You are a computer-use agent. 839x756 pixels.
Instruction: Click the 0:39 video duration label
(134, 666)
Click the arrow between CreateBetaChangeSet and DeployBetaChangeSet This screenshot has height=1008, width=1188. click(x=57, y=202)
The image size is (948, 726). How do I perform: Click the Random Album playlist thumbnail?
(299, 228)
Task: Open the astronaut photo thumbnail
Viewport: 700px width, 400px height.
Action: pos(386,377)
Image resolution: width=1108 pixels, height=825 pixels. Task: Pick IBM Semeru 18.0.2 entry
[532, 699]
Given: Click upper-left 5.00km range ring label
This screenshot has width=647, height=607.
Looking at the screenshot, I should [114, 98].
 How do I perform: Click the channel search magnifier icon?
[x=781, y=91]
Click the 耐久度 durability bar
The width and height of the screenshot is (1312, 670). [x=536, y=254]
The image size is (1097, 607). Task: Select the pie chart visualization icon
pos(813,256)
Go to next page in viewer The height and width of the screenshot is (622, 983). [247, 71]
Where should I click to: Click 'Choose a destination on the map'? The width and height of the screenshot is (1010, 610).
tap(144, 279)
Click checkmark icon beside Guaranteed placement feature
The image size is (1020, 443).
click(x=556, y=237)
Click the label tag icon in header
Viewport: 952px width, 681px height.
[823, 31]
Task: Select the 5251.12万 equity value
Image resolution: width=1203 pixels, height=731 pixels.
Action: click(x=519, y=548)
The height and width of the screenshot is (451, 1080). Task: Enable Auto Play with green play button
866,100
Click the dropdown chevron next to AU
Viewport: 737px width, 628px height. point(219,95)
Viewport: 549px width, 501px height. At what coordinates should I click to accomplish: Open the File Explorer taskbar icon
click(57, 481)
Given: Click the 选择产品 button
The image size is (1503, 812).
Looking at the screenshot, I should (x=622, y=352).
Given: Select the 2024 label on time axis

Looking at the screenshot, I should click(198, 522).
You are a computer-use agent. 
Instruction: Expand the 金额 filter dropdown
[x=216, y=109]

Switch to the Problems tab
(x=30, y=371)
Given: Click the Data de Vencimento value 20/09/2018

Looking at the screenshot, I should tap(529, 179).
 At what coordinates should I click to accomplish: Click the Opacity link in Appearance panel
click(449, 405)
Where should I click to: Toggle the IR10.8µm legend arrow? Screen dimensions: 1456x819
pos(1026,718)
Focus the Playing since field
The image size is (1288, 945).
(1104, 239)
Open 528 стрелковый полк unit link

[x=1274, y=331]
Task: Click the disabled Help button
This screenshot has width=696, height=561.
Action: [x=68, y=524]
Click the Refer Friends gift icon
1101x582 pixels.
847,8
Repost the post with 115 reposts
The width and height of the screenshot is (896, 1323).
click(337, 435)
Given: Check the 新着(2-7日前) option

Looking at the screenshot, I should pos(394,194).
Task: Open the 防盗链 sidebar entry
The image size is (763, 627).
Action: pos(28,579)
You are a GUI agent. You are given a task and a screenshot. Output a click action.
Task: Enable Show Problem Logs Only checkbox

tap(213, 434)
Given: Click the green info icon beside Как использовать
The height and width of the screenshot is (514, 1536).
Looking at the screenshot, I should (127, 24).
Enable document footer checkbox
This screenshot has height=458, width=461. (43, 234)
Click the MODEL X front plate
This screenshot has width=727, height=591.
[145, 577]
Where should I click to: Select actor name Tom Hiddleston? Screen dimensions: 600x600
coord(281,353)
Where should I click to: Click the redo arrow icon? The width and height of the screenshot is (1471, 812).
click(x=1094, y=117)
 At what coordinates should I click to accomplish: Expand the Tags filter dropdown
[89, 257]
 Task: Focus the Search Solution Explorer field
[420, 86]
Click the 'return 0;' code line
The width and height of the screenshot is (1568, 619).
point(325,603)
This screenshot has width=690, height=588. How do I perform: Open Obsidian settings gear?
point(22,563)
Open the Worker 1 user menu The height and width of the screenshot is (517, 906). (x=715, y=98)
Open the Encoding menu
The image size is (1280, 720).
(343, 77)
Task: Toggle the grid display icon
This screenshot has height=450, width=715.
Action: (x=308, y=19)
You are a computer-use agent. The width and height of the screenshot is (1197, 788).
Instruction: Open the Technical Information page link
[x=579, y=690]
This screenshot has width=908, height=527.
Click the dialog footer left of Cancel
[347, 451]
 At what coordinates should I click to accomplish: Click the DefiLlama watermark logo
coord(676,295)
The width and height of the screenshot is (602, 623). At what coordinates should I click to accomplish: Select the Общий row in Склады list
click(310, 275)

**Task directions**.
Reproduce only the lines between the line containing "DefiLlama watermark logo" and the last line of the records, those two lines included, exactly.

**Task response**.
 At what coordinates should I click to accomplish: Click the DefiLlama watermark logo
coord(676,295)
The width and height of the screenshot is (602, 623). At what coordinates should I click to accomplish: Select the Общий row in Склады list
click(310, 275)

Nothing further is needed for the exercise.